Over the past few years, we've seen growth at a rapid pace in cloud usage. The cloud risk increases for organisations that use it to host their critical systems, such as ERP and customer-facing applications, or sensitive data, such as personal data or intellectual property. They may face challenges around cloud controls and assurance, inconsistent approaches across teams, cloud concentration risks, and lock-in with vendors. There is also a shortage in the market for cloud risk specialists who can support organisations to review whether practices are aligned with recommendations from the Cloud Security Alliance and the cloud service providers. 

Issues may also be compounded by the inherent complexity of cloud solutions, lack of visibility at all layers of the computing stack, limited understanding of shared responsibilities for managing cloud controls, and varying compliance requirements for companies operating across multiple jurisdictions. 

 

How are companies tackling cloud assurance?

We talked to a range of financial services and corporate clients to discover how organisations perform their cloud control assurance.

The discussions confirm what analysts report: that established companies operating in financial services have been reluctant to deploy their core banking or systems of record into public cloud service providers (CSP). We also noted that cloud-native banks in the UK are operating core banking on public CSPs. New banking entrants to the UK are increasingly adopting payment aggregators to help them deploy UK subsidiary banks running on public CSPs. By contrast, the non-financial services companies that we spoke with typically run most, if not all, of their core applications on CSPs – typically in a software-as-a-service (SaaS) model.

Approach to cloud control assurance

There is currently no consistent approach to undertaking cloud control assurance in industry. Organisations adopt a range of strategies to ensure they operate with board risk appetite, management comfort and regulations. One common theme is that cloud control assurance activity can be overly manual, rather than using automated tools.

Companies that we spoke with also reported challenges around upskilling or recruiting the right people with technical expertise to provide assurance and challenge on controls.

Cloud concentration risks

We identified different perspectives on cloud concentration risk. While regulators are concerned about companies using a small number of public CSPs, the organisation themselves typically accept the risk of adopting one CSP for specific use cases. While there is acceptance of the risks to operating on one CSP, more could be done to test and prove specific IT disaster recovery plans as expected.

Exit strategy

Larger companies inevitably have multiple CSPs. However, different CSPs are used for different use cases and customer journeys. To mitigate cloud exit and CSP lock-in risks organisations could adopt several strategies, for example:

  • review and amend contracts with CSPs, despite multiple organisations believing these contracts are non-negotiable
  • monitoring CSP financial and non-financial health to get early visibility of CSP problems
  • building methods to enable CSP services, data and infrastructure to be more easily copied or migrated and/or recreate infrastructure from code (coupled with partnerships to ensure the cloud technical capability and capacity is available to perform these changes and to provide oversight).

 

Cloud assurance good practices

Although there are a number of challenges and risks with cloud adoption, we've detailed a number of good assurance practices you can follow, supported by our discussions with several organisations. These good practices are enabled by companies upskilling internal teams around cloud risks and bringing in subject matter experts to review the proposed controls.

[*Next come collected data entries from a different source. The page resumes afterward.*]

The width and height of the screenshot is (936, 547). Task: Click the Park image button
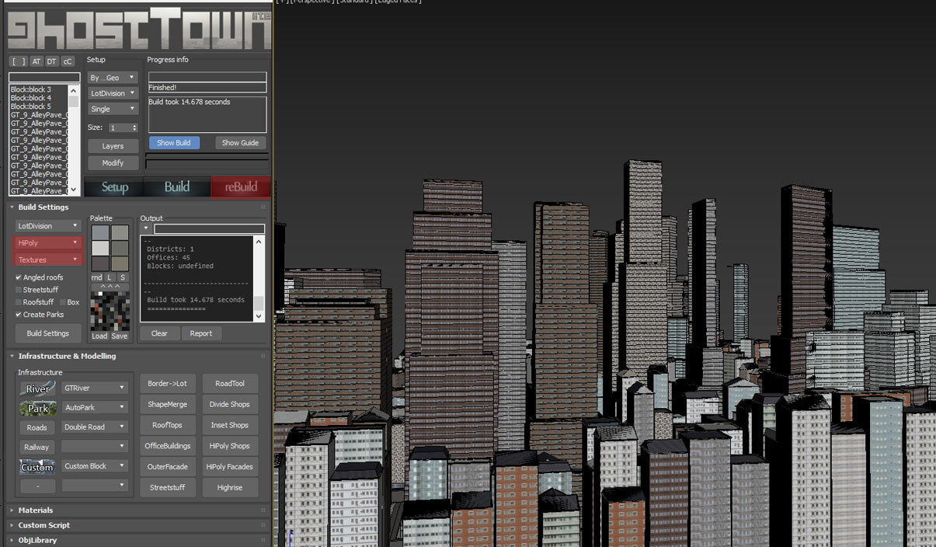pyautogui.click(x=37, y=407)
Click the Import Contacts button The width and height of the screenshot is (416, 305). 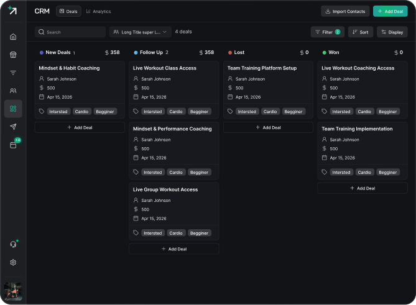pos(345,11)
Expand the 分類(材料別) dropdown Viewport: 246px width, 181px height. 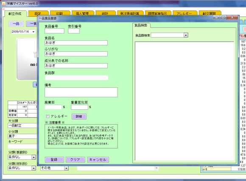click(34, 168)
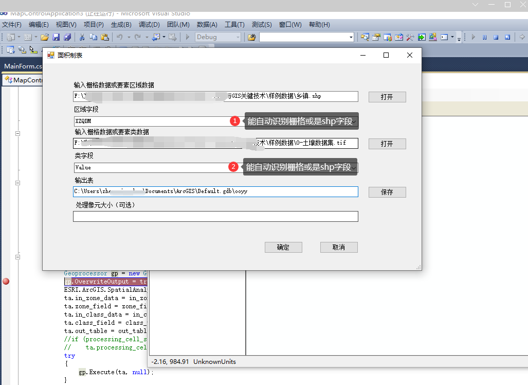
Task: Select the Copy icon on the toolbar
Action: click(94, 37)

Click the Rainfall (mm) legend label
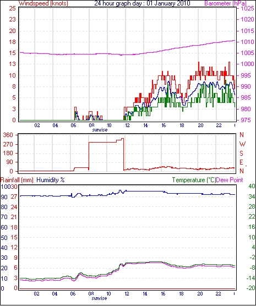click(17, 180)
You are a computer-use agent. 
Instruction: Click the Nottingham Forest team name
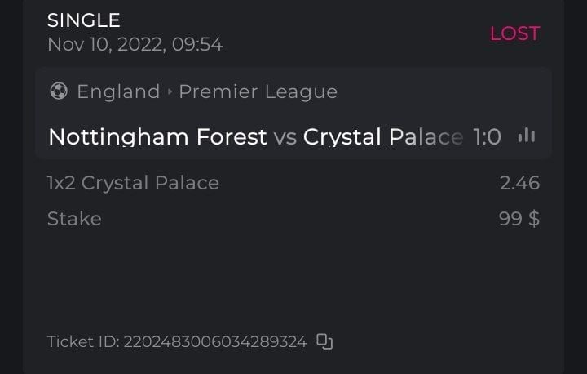157,136
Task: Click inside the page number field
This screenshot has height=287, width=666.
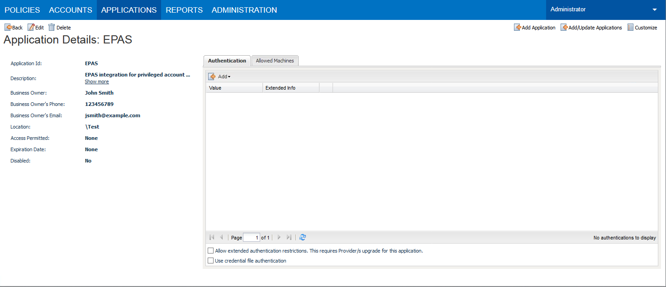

Cloud frameworks and control design

The organisations surveyed are drawing on a variety of control frameworks, such as NIST, ISO27001 and the Cloud Security Alliance Cloud Controls Matrix. One frequently used method is to start by using existing internal control frameworks and build on these by adding cloud-specific controls. The next step for companies should be to consolidate their controls, for example by embedding controls into tooling. This would reduce the manual effort to provide assurance and shift focus to more targeted continuous monitoring of controls.

Assessing cloud control design

Organisations typically provide their cloud service providers with supplier questionnaires and are typically directed to existing SOC2 reports for review, with the latter providing more reliable independent assurance around CSP controls. A key control is to reject the use of SaaS providers if they're not able to demonstrate that appropriate controls are in place.

Assessing cloud control operating effectiveness

Another theme is identifying the need to use automated controls to implement guardrails for cloud services. For example, using the cloud vendor’s recommended good practices, or using tailored blueprints and baselines, which are applied before a system goes live and monitored periodically thereafter.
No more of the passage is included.